Quem deve estar batendo palma com as nádegas diante desse projeto é a indústria fonográfica, já que o retrocesso causado pelo PL vai ser tal que todos os privilégios de seus executivos serão mantidos mais alguns anos, caso ele seja aprovado.
Por um bom tempo eles fugirão de auditorias feitas pelas matrizes, como foi o caso da EMI, que submeteu a subsidiária tupiniquim a uma devassa digna daquela que condenou Tiradentes. Descobriu trambique em cima de trambique e, ao demitir toda a diretoria, deu satisfação aos acionistas que queriam lucro verdadeiro em vez de lucro ficcional.
E essa idéia de Bob Dylan de lançar um álbum quádruplo em vinil? Segundo release da gravadora, o lançamento vai trazer muita coisa inédita- gravada entre 1989 e 1997. A maioria deve ser daquela fase “Tim maia” de Dylan- quando ele se converteu religiosamente pela enésima vez- oscilando entre catolicismo e judaísmo que nem meu sobrinho de cinco anos oscila entre Flamengo e Botafogo. Falando em Dylan, quem lançou memórias foi a Suze Rotolo, primeira mulher dele, ainda nos anos 60, e que segurou a barra do acidente de moto que quase o matou.

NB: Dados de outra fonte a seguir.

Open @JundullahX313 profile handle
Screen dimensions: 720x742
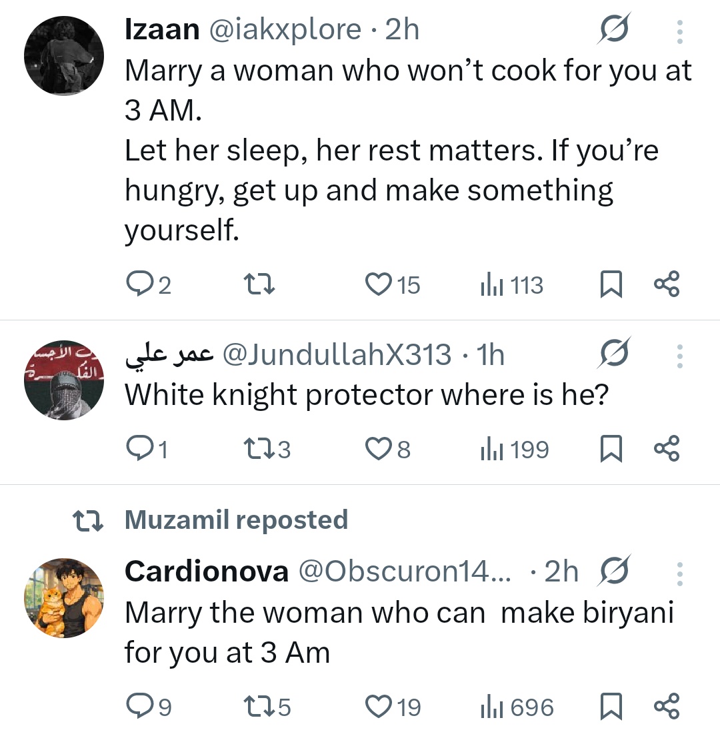coord(336,356)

O livro já virou best seller e, ao que tudo indica, vai chegar ao top first. É ela que aparece na capa do “Freewheelin Bob Dylan”.
Nota: eu escrevi senador com “s” pequeno propositalmente, numa paráfrase ao que Victor Hugo fazia a Napoleão III, que gostava de ser chamado de “Le Grand” e o escritor só o chamava de “Le Petit”. Eduardo Azeredo nunca será um Senador. Será sempre um senador. Além da história do mensalão mineiro, ele é um cagão medroso, que fugiu de BH quando governava MG, com medo do motim da PM da qual ele próprio era o comandante nominal.Aargh!